От этих слов я вся сжалась в комок, предвкушая что-то плохое. Ещё с утра у меня были проблемы с давлением, и я еле доползла до школы, чтобы привести сына домой после уроков. К тому же на улице было очень холодно, и шёл мелкий противный дождь, довершая всю эту неприглядную ситуацию.
– Не хотите погулять с Аней? – неожиданно предложила мне эта дама.
При этом она произнесла эту фразу таким тоном, словно её дочь была болонкой, которую требовалось срочно выгулять, а я, в свою очередь, ранее неоднократно обращалась к ней с такой просьбой.
Я опешила.
– Мне нужно уехать по делам, – не дождавшись ответа, продолжила свои требования соседка. – И нужно, чтобы Вы приглядели за моей дочерью.
К слову сказать, Ане исполнилось уже десять лет, и мне не думается, что девочка в этом возрасте нуждается в постоянном присмотре. Но в тот момент я чувствовала себя так плохо, что спорить была не в состоянии, поэтому сказала:
– Хорошо, приводите девочку ко мне домой, я пригляжу за ней.

**Набор данных:**
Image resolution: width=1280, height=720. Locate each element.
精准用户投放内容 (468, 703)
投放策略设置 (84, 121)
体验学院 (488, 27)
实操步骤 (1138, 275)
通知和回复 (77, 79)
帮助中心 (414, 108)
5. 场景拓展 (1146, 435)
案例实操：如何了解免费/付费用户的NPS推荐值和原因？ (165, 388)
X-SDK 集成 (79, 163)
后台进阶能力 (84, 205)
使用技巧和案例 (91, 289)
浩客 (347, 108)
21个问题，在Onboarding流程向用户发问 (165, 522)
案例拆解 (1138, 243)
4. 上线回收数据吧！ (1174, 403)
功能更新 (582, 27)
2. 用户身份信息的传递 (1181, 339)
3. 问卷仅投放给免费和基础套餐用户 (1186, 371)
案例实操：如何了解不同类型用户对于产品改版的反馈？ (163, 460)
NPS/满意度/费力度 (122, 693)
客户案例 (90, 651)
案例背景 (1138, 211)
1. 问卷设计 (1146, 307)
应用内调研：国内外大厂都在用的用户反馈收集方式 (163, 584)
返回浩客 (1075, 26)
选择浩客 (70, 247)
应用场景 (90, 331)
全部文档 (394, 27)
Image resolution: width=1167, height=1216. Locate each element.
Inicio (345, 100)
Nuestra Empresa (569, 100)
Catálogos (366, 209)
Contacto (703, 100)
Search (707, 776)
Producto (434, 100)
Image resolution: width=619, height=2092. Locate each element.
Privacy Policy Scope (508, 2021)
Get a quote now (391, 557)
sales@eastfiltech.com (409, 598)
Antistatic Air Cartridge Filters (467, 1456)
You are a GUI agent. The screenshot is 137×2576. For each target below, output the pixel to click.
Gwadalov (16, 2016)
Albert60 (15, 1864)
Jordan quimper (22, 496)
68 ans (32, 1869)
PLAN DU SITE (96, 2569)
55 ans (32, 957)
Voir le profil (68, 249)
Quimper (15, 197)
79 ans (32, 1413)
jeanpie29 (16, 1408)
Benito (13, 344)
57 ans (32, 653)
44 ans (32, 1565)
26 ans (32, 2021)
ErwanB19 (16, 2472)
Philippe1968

**Задания:**
1. Перескажите короче абзац исходного текста, начинающийся словами «От этих слов я вся сжалась в комок». Сохраните основные факты.
2. Ответьте на вопросы по исходному тексту:
(a) Какая погода была на улице?
(b) Почему соседка просит присмотреть за дочерью?
(c) Сколько лет исполнилось Ане?
3. Допишите продолжение исходного текста после последней реплики.
Позиции выше взяты из другого источника.

**Ответы:**
1. Услышав эти слова, я напряглась в ожидании чего-то плохого. С утра у меня были проблемы с давлением, и я с трудом дошла до школы, чтобы забрать сына после уроков. На улице было очень холодно и моросил дождь.

2.
(a) Было очень холодно, шёл мелкий противный дождь.
(b) Ей нужно уехать по делам.
(c) Десять лет.

3.
– Нет! – сразу же возмутилась соседка. – Мне нужно, чтобы Вы с ней погуляли! По нашему расписанию у неё сейчас прогулка на детской площадке!
– Так ведь дождь идёт! – обескураженно произнесла я.
– Ну и что? Аня должна гулять каждый день! Но сегодня мне нужно уехать, поэтому Вы будете с ней гулять!
– Но я не собираюсь гулять в такую погоду! – начала я отстаивать свои права. – Я и так еле на ногах стою, давление с утра скачет. Поэтому я собиралась сейчас принять лекарство и лечь в кровать, а не гулять на детской площадке под дождём вместе с Вашей дочерью!
О том, что ради её желаний моему сыну тоже предстояло провести ближайшие часы под дождём, рискуя подхватить воспаление лёгких, соседка, видимо, и не думала.
– Но Вы же стоите на ногах! Значит, и гулять сможете! – не унималась соседка.
– Да я еле живая! – хриплым от злости голосом прошипела я. – Наверное, у Вас никогда не было проблем с давлением, раз Вы так уверенно говорите мне всё это! – переходя в наступление, произнесла я. – Когда у человека сильно падает давление, он в любой момент может потерять сознание. Поэтому самым лучшим лечением в этой ситуации будет просто лежать в кровати, потому что, если встать, можно рухнуть на землю в любой момент.
– Но, как я погляжу, до школы-то Вы доехали и не упали! – ехидно произнесла соседка, наполняя злобой каждое своё слово.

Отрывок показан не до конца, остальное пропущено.